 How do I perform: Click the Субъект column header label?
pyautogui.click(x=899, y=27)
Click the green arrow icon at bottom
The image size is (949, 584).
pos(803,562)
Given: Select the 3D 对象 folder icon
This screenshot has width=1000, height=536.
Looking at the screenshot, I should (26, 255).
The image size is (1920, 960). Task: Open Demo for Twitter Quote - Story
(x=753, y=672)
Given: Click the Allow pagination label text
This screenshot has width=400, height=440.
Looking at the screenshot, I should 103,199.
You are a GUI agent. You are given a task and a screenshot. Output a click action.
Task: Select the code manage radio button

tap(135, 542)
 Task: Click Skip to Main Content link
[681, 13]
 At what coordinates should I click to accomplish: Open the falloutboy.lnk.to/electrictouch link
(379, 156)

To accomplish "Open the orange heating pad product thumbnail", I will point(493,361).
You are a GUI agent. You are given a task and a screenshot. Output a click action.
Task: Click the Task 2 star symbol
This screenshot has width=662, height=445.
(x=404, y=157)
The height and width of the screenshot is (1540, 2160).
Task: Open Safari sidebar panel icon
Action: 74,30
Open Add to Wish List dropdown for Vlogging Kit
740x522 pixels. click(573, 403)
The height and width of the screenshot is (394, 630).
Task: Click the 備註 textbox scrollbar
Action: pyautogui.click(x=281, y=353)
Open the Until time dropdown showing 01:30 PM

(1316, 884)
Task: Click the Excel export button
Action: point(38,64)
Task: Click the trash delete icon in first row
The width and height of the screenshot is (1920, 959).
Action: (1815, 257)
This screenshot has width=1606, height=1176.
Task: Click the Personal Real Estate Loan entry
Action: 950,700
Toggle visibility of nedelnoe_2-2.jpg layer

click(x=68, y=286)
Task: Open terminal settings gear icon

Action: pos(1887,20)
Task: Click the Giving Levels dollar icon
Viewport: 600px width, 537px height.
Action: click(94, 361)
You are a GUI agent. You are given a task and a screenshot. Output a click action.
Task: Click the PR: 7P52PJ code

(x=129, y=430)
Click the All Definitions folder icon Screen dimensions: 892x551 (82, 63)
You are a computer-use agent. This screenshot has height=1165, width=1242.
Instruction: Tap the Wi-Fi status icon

■ What the task asks ■
Copy each line of the records verbatim.

■ Result for this exercise ■
 How do I perform: Click the Субъект column header label?
pyautogui.click(x=899, y=27)
Click the green arrow icon at bottom
The image size is (949, 584).
pos(803,562)
Given: Select the 3D 对象 folder icon
This screenshot has width=1000, height=536.
Looking at the screenshot, I should (26, 255).
The image size is (1920, 960). Task: Open Demo for Twitter Quote - Story
(x=753, y=672)
Given: Click the Allow pagination label text
This screenshot has width=400, height=440.
Looking at the screenshot, I should 103,199.
You are a GUI agent. You are given a task and a screenshot. Output a click action.
Task: Select the code manage radio button

tap(135, 542)
 Task: Click Skip to Main Content link
[681, 13]
 At what coordinates should I click to accomplish: Open the falloutboy.lnk.to/electrictouch link
(379, 156)

To accomplish "Open the orange heating pad product thumbnail", I will point(493,361).
You are a GUI agent. You are given a task and a screenshot. Output a click action.
Task: Click the Task 2 star symbol
This screenshot has width=662, height=445.
(x=404, y=157)
The height and width of the screenshot is (1540, 2160).
Task: Open Safari sidebar panel icon
Action: 74,30
Open Add to Wish List dropdown for Vlogging Kit
740x522 pixels. click(573, 403)
The height and width of the screenshot is (394, 630).
Task: Click the 備註 textbox scrollbar
Action: pyautogui.click(x=281, y=353)
Open the Until time dropdown showing 01:30 PM

(1316, 884)
Task: Click the Excel export button
Action: point(38,64)
Task: Click the trash delete icon in first row
The width and height of the screenshot is (1920, 959).
Action: (1815, 257)
This screenshot has width=1606, height=1176.
Task: Click the Personal Real Estate Loan entry
Action: 950,700
Toggle visibility of nedelnoe_2-2.jpg layer

click(x=68, y=286)
Task: Open terminal settings gear icon

Action: pos(1887,20)
Task: Click the Giving Levels dollar icon
Viewport: 600px width, 537px height.
Action: click(94, 361)
You are a GUI agent. You are given a task and a screenshot. Output a click action.
Task: Click the PR: 7P52PJ code

(x=129, y=430)
Click the All Definitions folder icon Screen dimensions: 892x551 (82, 63)
You are a computer-use agent. This screenshot has height=1165, width=1242.
Instruction: Tap the Wi-Fi status icon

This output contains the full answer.